Truly intelligent AI agents must be similarly flexible and opportunistic. Obsession with a single goal, such as paperclip production, dooms them to remain within a very small niche application. The reason LLMs, such as ChatGPT, are successful is precisely because they adapt to different contexts: depending on the prompt you give them, they will produce different answers that, when put together, may seem to imply different, even inconsistent, values.
This flexibility in goal setting includes the “instrumental values”. With the possible exception of cognitive enhancement, none of the above list seems in any way necessary, or even generally effective, to achieve your goals. The people who left the greatest impact on humanity, such as Buddha, Aristotle, or Darwin, did not struggle to acquire a maximum of resources. Neither did they try to eliminate all “obstacles” (such as people opposing them). That is the strategy of petty tyrants with a paranoid streak, such as Stalin, Idi Amin or Saddam Hussein, whom history only remembers as examples not to follow. Some leaders, such as Martin Luther King jr. or Nelson Mandela, were even ready to give up their own life or freedom, thus negating the self-preservation value. Also in biology there are plenty of examples of self-sacrifice, such as bees that will attack invaders to their nest, even though this will cost them their life.
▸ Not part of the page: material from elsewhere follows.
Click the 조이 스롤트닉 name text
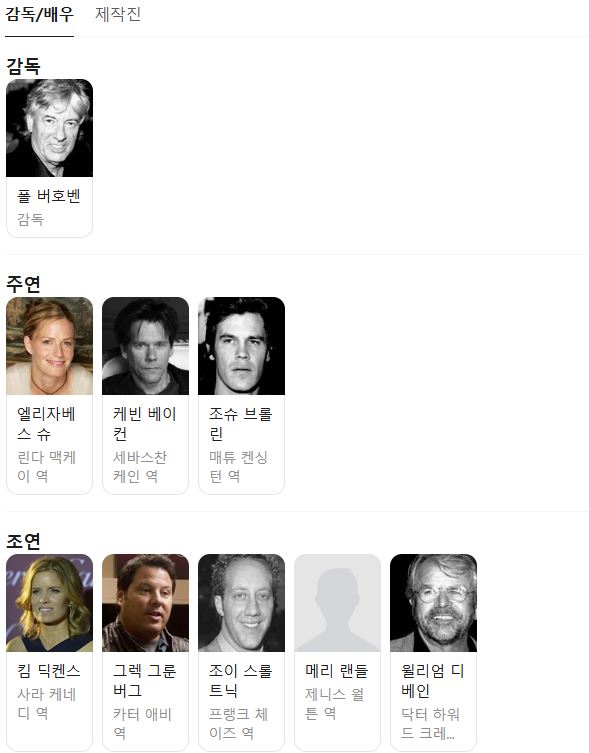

A super intelligent AI would rather learn its strategies from examples such as these than from failures such as Saddam Hussein. The truly most intelligent strategy would be to maximize the diversity of the sources from which you learn, and to seek cooperation and synergy with any agents you encounter, instead of eliminating them as “obstacles” that you cannot control. Thus, a true ASI would welcome and assimilate any human contributions it did not foresee on its own, rather than eliminate humans because they mess up its single-minded planning.
And if this ASI would be really so omniscient and omnipotent that it could neatly wipe humans off the face of the earth without breaking a sweat, as Yudkowsky assumes, then it should also be smart and powerful enough to achieve its goals independently of humans being there or not. That means that it would not bother about what humans would be up to, just as we don’t bother eliminating all ants on the off chance that they would interfere with humanity’s goals.
Finally, Yudkowsky’s suggestion that the ASI may want to consume human bodies in order to extract their “chemical energy” seems more at home in a teenage zombie flick than in a serious academic argument: the energy ready to be harvested throughout the Earth and the solar system is so much larger than the puny energy present in human tissue that no self-respecting ASI would even consider harvesting it. We might as well start picking up, drying and burning individual ants in order to increase our energy supply!